Target position records
══════════════════════════════
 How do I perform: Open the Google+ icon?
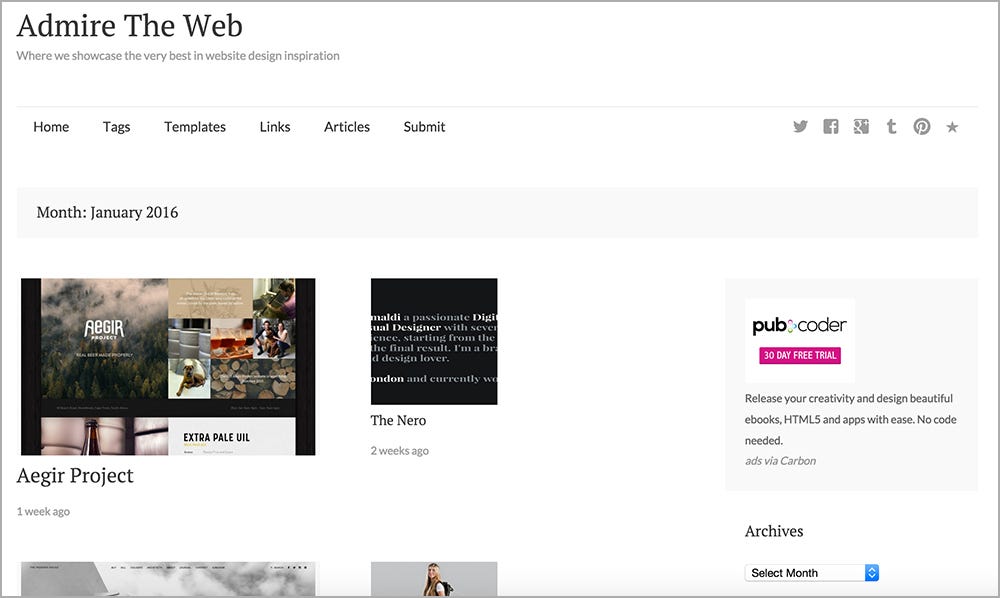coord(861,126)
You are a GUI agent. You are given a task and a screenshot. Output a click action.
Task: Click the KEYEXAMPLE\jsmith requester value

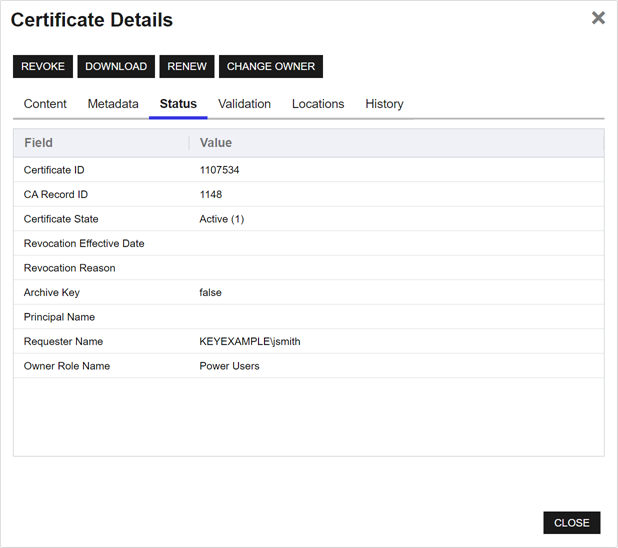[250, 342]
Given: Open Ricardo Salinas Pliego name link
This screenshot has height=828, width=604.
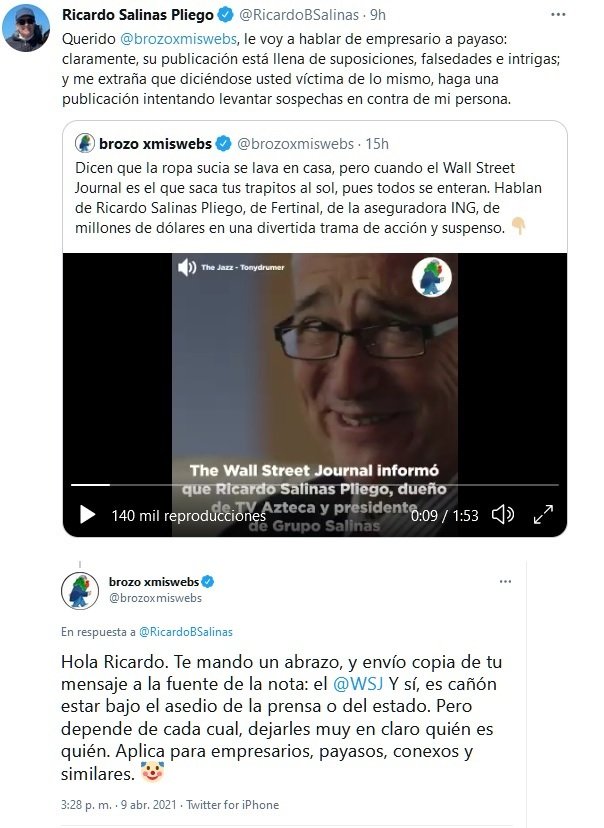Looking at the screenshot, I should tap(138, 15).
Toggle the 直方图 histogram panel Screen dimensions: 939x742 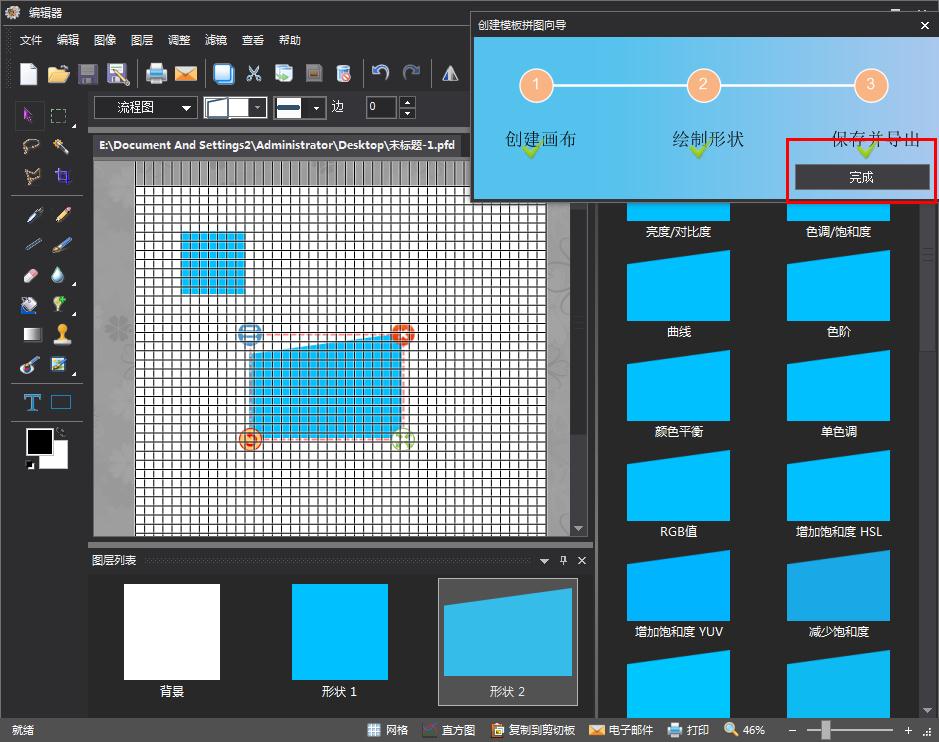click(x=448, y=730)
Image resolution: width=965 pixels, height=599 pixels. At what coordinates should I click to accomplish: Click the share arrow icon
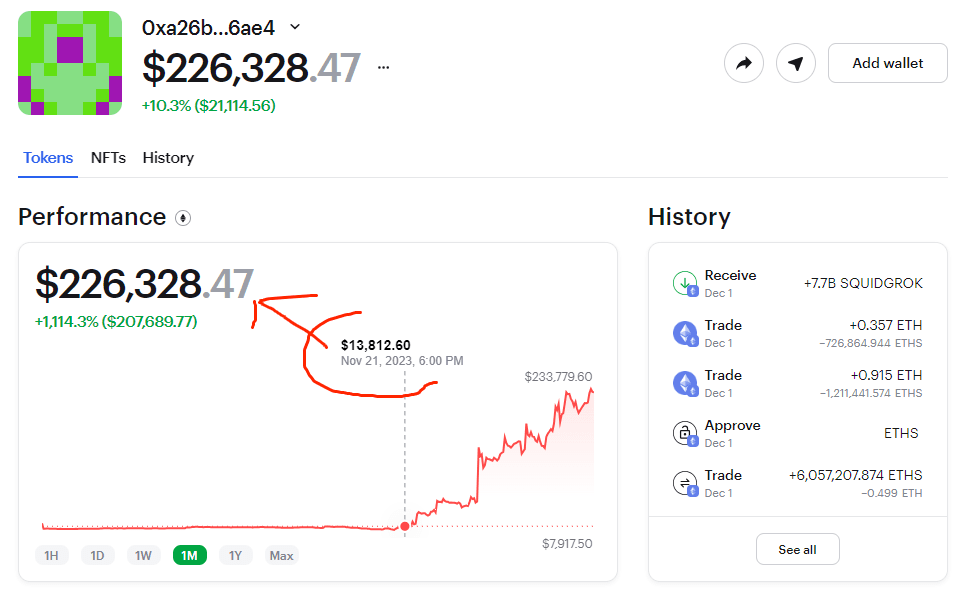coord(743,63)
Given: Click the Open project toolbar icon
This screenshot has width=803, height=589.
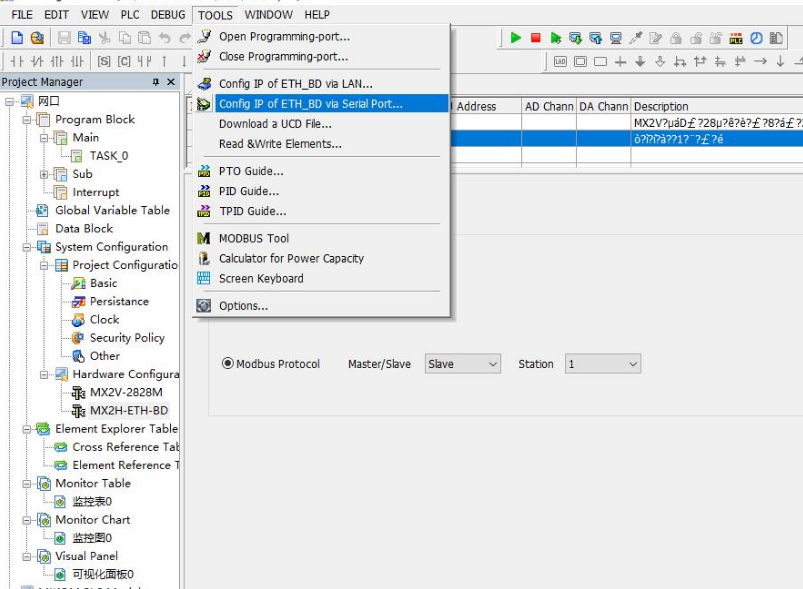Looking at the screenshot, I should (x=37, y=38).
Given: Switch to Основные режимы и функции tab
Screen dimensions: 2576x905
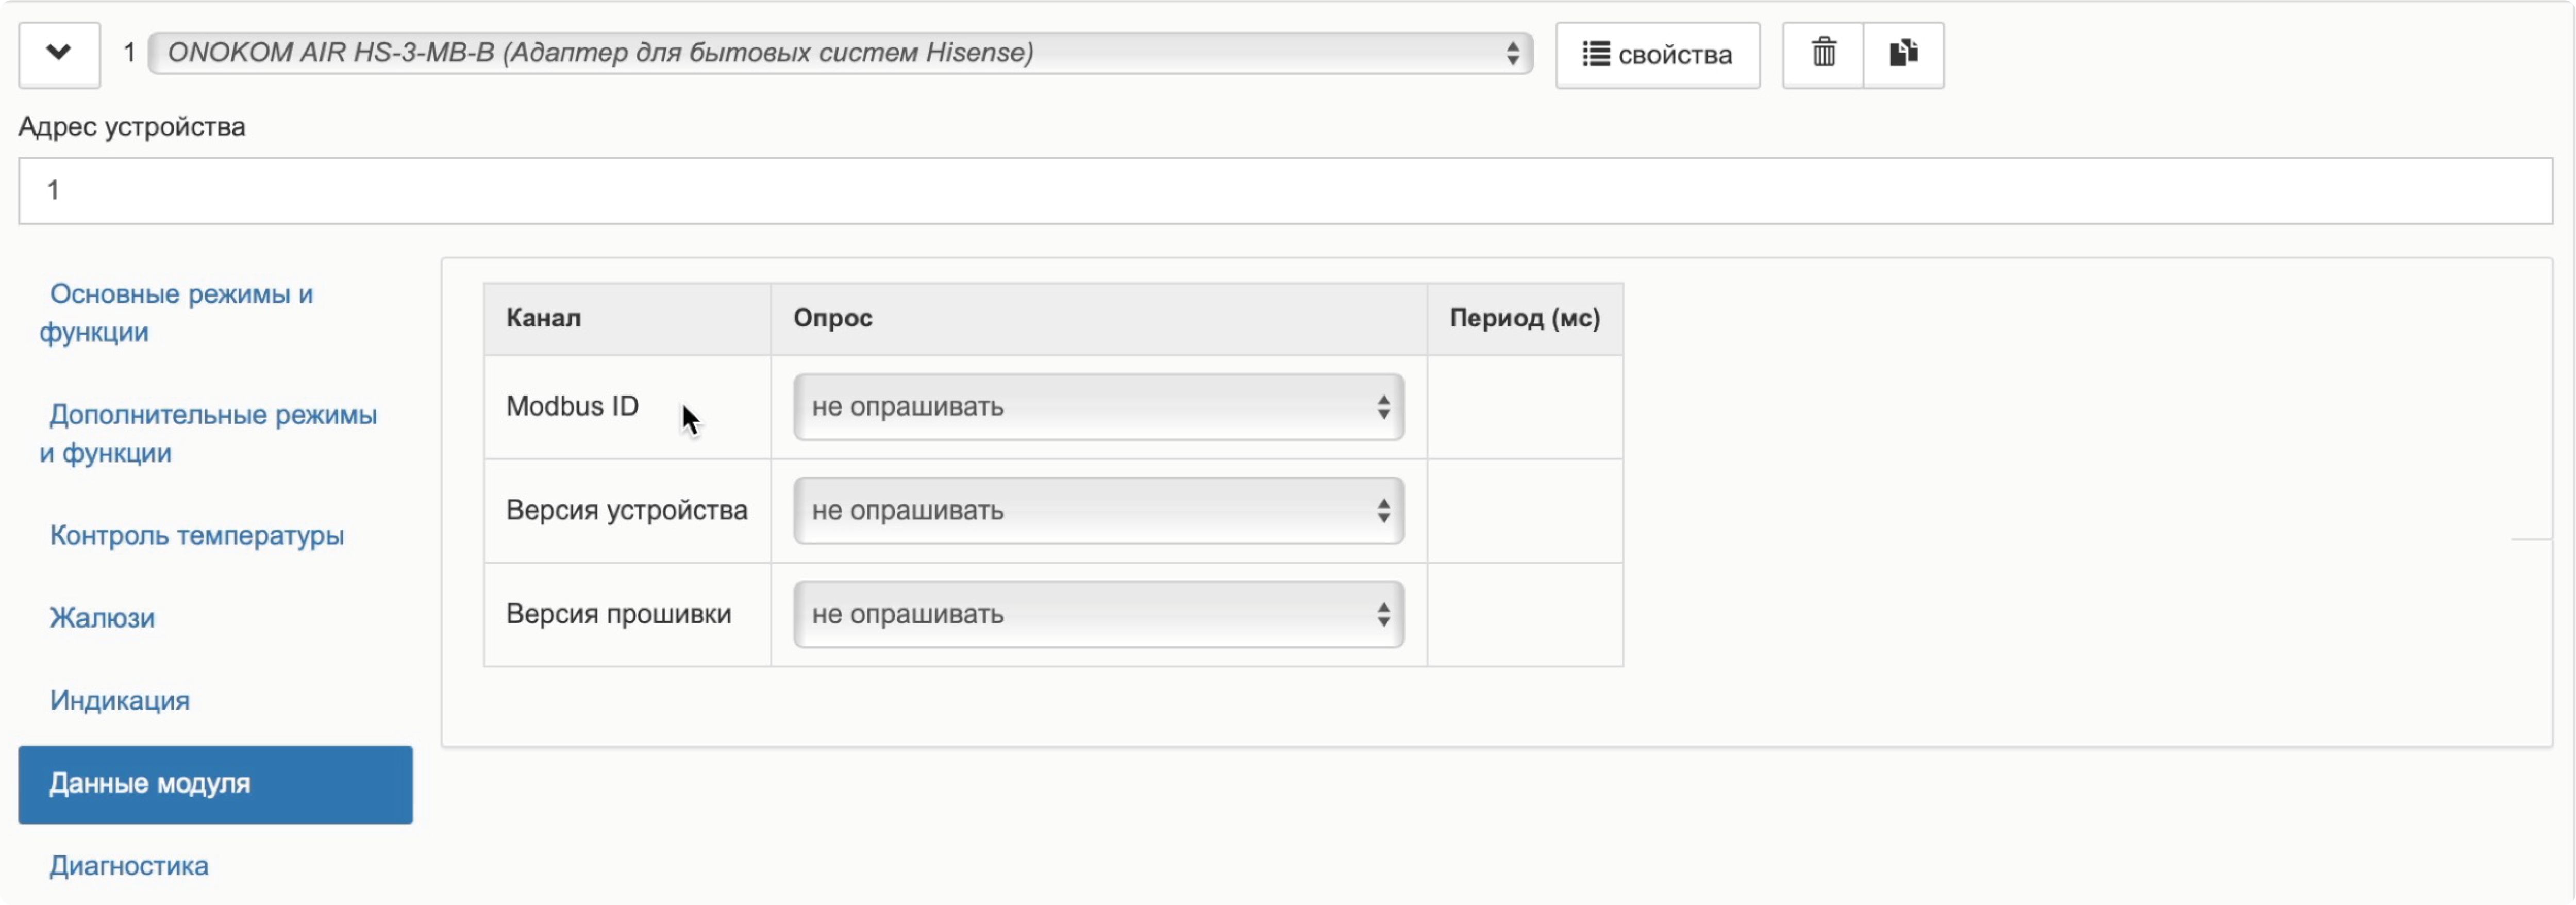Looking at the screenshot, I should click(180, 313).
══════════════════════════════
Set exercise: Copy out the rows word for word, starting at the line containing "Image resolution: width=965" and ending at the end of the rows. Leave out the pictures.

Response below:
Image resolution: width=965 pixels, height=599 pixels. At what coordinates should I click to accomplish: Click the share arrow icon
coord(743,63)
Given: Click the Open project toolbar icon
This screenshot has width=803, height=589.
Looking at the screenshot, I should (x=37, y=38).
Given: Switch to Основные режимы и функции tab
Screen dimensions: 2576x905
Looking at the screenshot, I should click(180, 313).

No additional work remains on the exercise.